2 Every Trimester: Broccoli And Leafy Greens
Iron, iron, and more iron! Since anemia can be a big problem early on in pregnancy, veggies such as spinach, kale, and broccoli -- basically anything dark green -- should be a staple in your pregnancy diet. Roasted broccoli with some garlic and a little drizzle of extra virgin olive oil becomes a great side dish or a topping for salads or pasta; roast until just slightly browned on top for a crunchy, flavor-filled dish. It can also be used in gratins or casseroles with dairy products or eaten raw as a snack in between lunch and dinner. Make a dip with some Greek yogurt and you're good to go! Spinach makes a perfect green smoothie (the best part is you won't even taste it) with bananas and a bit of peanut butter. Pro tip: chop and freeze your banana slices as well as your spinach for a quick prep.
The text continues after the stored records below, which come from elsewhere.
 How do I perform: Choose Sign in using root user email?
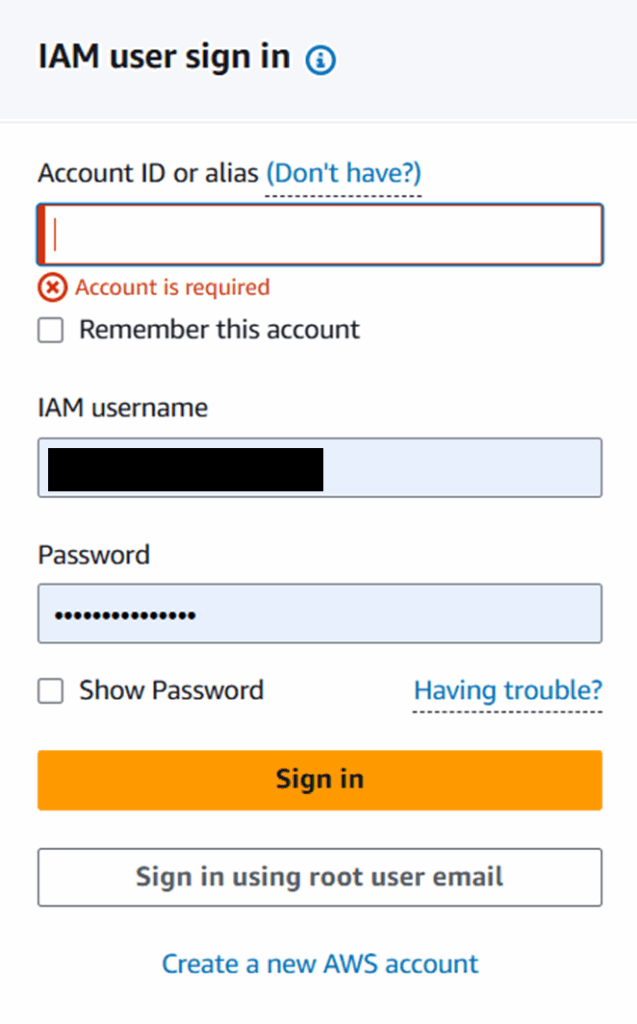tap(320, 877)
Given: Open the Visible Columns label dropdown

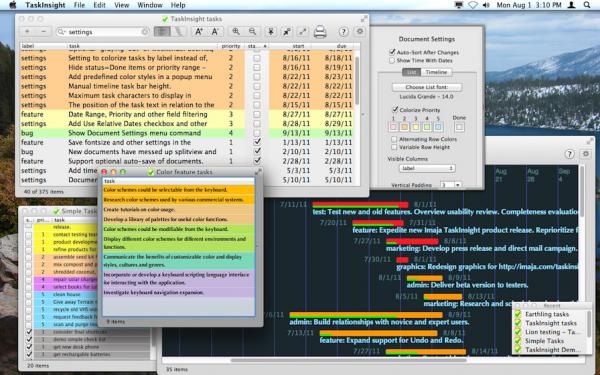Looking at the screenshot, I should click(x=427, y=168).
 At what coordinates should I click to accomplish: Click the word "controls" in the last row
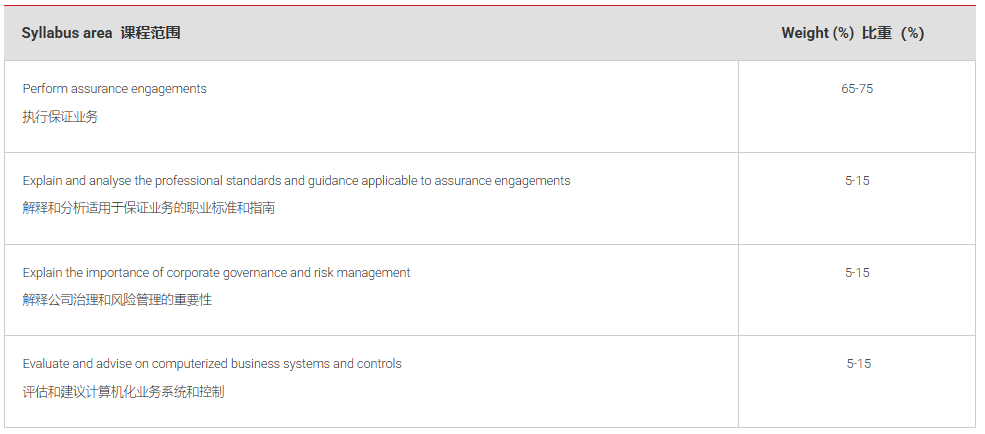click(380, 364)
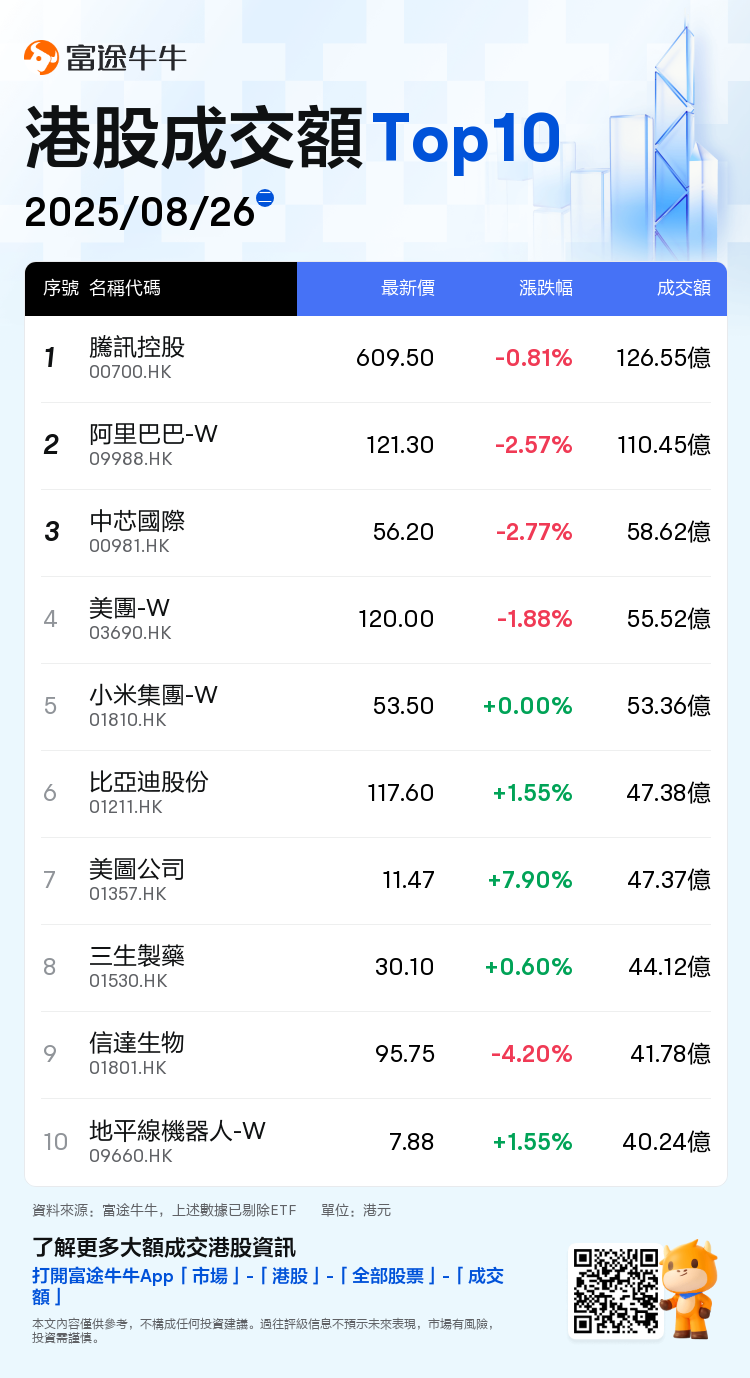Click the 美圖公司 +7.90% change value
This screenshot has width=750, height=1378.
click(x=530, y=880)
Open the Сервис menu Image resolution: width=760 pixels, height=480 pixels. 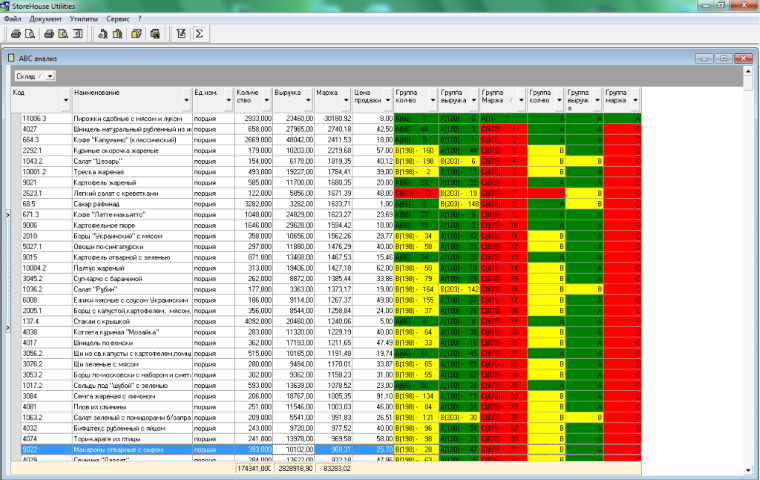117,18
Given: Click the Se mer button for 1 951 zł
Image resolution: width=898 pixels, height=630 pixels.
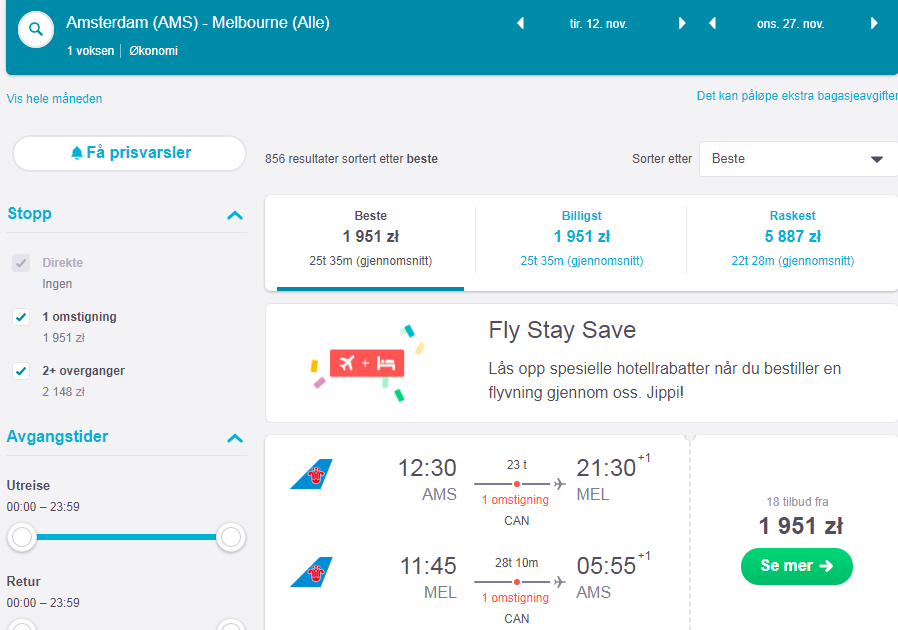Looking at the screenshot, I should (x=797, y=566).
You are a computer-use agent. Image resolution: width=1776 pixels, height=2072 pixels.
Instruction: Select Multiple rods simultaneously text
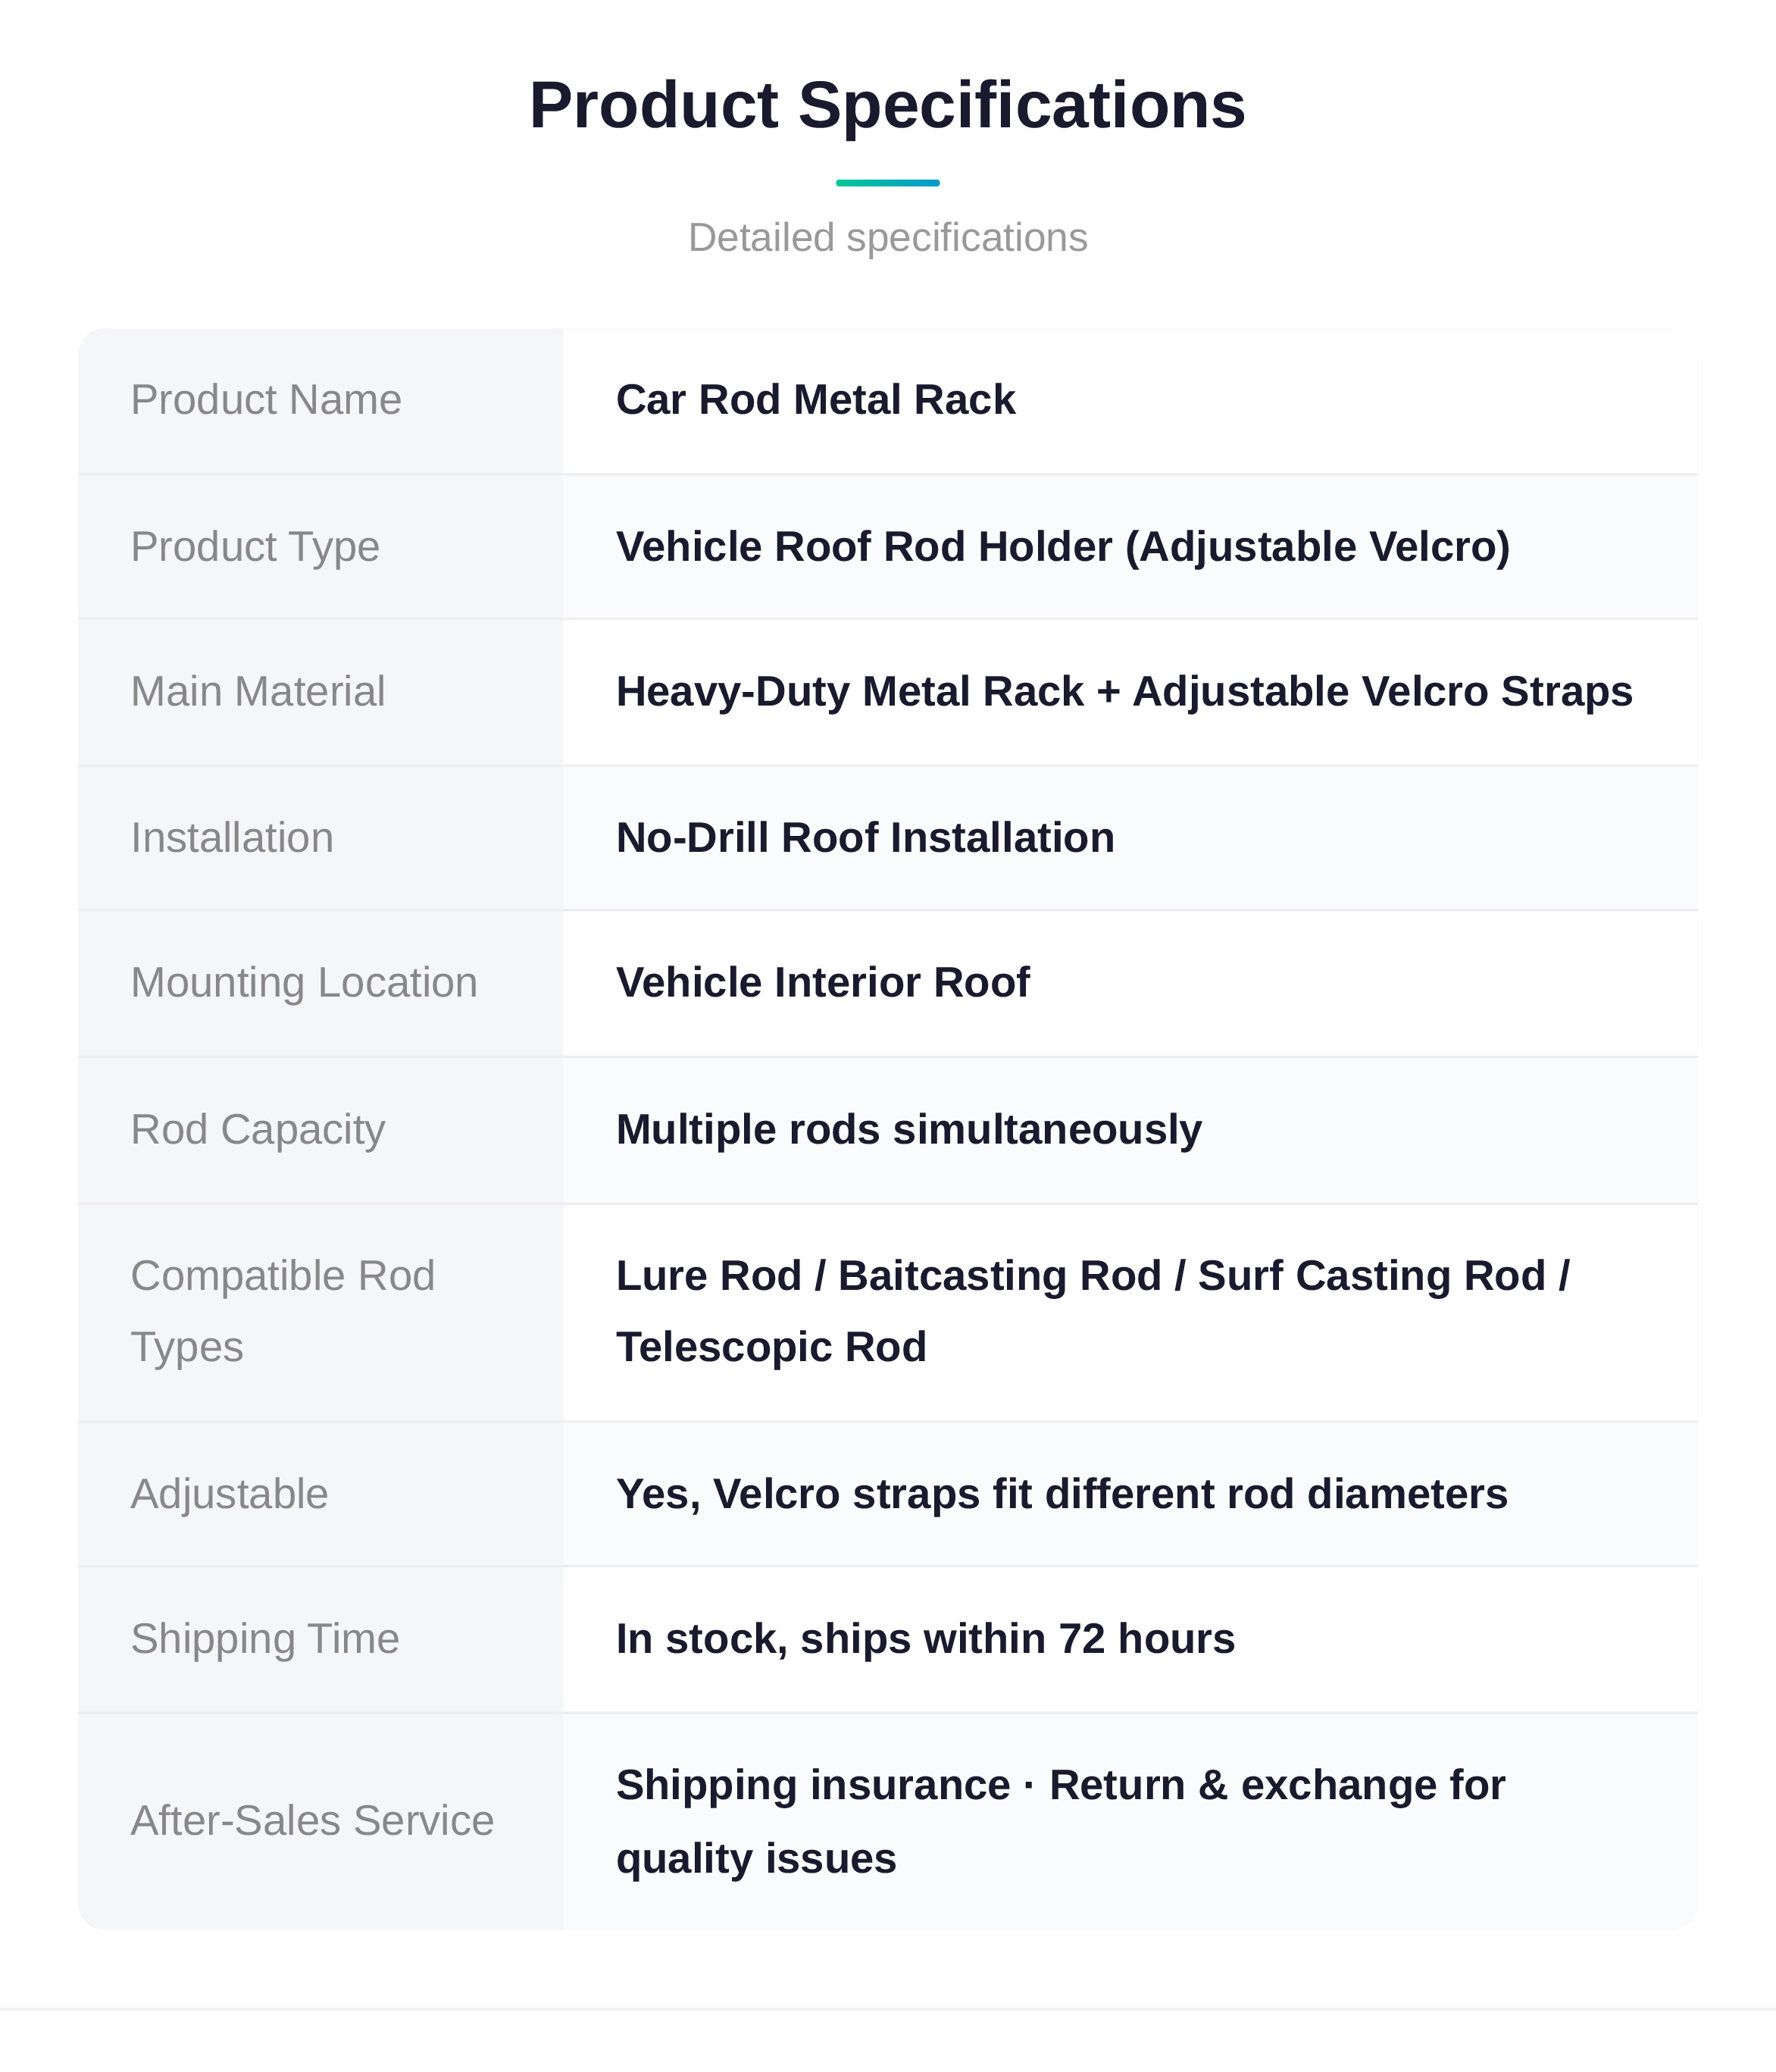[x=909, y=1130]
In addition, kale can easily be turned into kale chips with some salt, pepper, olive oil, and a 350-degree oven. Yum!
1 Every Trimester: Eggs
All day, every day. We're just kidding, you don't need to eat eggs that much, but they are healthy for you throughout pregnancy. One egg offers a large chunk of calories which is great for those days you don't feel like eating too much. They're also packed with protein and fats, which makes them a great option for vegetarians who still eat eggs and dairy (ovo-lacto-vegetarians). They're healthy in fats as well and contain a nutrient called Choline, which helps natural brain function and keeps you healthy. Eggs are probably one of the most versatile of foods, and can be used for baking, frying (don't consume undercooked eggs during pregnancy -- ensure they're cooked all the way through), omelets, quiches, and can even be baked flat like a pancake to make Paleo "crepes" that can then be filled with fruits and veggies. Scramble them in the morning and pour over avocado (whole wheat) toast for a superfood breakfast.